Kill me now. He knows Jane Austen.

“Yes,” I squeak. “You read?”

His face softens into a smile. “Pride and Prejudice was my mom’s favorite book.”

Was? I hear the ache of loss in his voice. Already I feel an affinity with him.

And before I can reply to that, he hitches his duffel back to his shoulder and seems to think about his next words carefully. “I’m on the other side of you. If you need anything, bang on the wall or come over, yeah? I’ll protect you.”

I’ll protect you.

From a deep well inside me, unbidden, emotion rises up.

No one has ever protected me except Gran, and she’s gone.
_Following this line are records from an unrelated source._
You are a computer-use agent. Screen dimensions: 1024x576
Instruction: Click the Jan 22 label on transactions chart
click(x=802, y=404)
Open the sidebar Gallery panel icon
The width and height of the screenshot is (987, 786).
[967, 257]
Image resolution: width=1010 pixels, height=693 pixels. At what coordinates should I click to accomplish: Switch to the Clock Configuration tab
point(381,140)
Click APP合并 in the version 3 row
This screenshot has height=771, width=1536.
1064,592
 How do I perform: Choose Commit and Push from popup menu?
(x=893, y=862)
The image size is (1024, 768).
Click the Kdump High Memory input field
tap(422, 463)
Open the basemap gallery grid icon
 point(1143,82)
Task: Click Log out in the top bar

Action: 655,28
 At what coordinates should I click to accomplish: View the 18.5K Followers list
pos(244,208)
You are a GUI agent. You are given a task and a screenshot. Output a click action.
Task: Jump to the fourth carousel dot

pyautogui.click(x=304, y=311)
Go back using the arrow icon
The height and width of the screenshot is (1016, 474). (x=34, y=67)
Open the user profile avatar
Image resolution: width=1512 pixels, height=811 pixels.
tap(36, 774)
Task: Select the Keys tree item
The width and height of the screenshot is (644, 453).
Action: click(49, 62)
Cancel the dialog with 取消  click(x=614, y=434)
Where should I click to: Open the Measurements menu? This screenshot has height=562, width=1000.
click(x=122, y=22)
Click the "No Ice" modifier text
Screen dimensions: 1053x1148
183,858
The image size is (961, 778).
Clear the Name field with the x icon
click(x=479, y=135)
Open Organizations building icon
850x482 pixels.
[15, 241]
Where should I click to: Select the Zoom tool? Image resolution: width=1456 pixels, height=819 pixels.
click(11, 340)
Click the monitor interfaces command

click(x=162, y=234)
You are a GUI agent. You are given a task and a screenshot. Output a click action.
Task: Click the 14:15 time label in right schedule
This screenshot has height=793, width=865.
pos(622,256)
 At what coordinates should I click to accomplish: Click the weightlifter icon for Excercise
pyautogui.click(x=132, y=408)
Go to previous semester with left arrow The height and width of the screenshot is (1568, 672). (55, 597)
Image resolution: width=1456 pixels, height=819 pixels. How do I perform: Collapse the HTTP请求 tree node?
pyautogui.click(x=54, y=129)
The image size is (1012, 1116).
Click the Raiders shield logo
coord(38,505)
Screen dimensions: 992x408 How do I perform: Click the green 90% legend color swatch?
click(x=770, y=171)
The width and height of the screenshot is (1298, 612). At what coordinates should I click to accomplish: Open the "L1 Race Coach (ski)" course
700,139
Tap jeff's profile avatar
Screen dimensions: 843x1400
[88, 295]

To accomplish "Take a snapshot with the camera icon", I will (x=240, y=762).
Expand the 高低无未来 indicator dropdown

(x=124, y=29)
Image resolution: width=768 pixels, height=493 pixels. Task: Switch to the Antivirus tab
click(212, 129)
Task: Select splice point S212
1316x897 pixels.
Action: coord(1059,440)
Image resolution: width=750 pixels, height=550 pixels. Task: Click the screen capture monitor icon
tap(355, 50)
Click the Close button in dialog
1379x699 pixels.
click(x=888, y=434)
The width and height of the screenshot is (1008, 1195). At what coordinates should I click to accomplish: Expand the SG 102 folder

I’ve been the protector of myself and my siblings ever since the day they came home from the hospital, bundled up in their little blankets. I took on the role of their mom with a ferocity that came from instinct. I kept the three of us safe by doing whatever it took to survive. Sometimes that meant climbing up the rickety steps with two babies and hiding in the attic. We’d sleep there in a cramped storage area surrounded by Christmas decorations and old dresses until the rage had cooled in the house.

“You okay?”

I nod, kicking away those thoughts. “Actually, do you mind if I make some loud noises later, just to show him we’re, you know, having a good time?”

He gives me that ten-thousand-yard stare, the gaze almost tangible, the intensity of it seeming to reach out to me and pull me closer. My body tingles as tension swirls in the room, thickening with possibilities.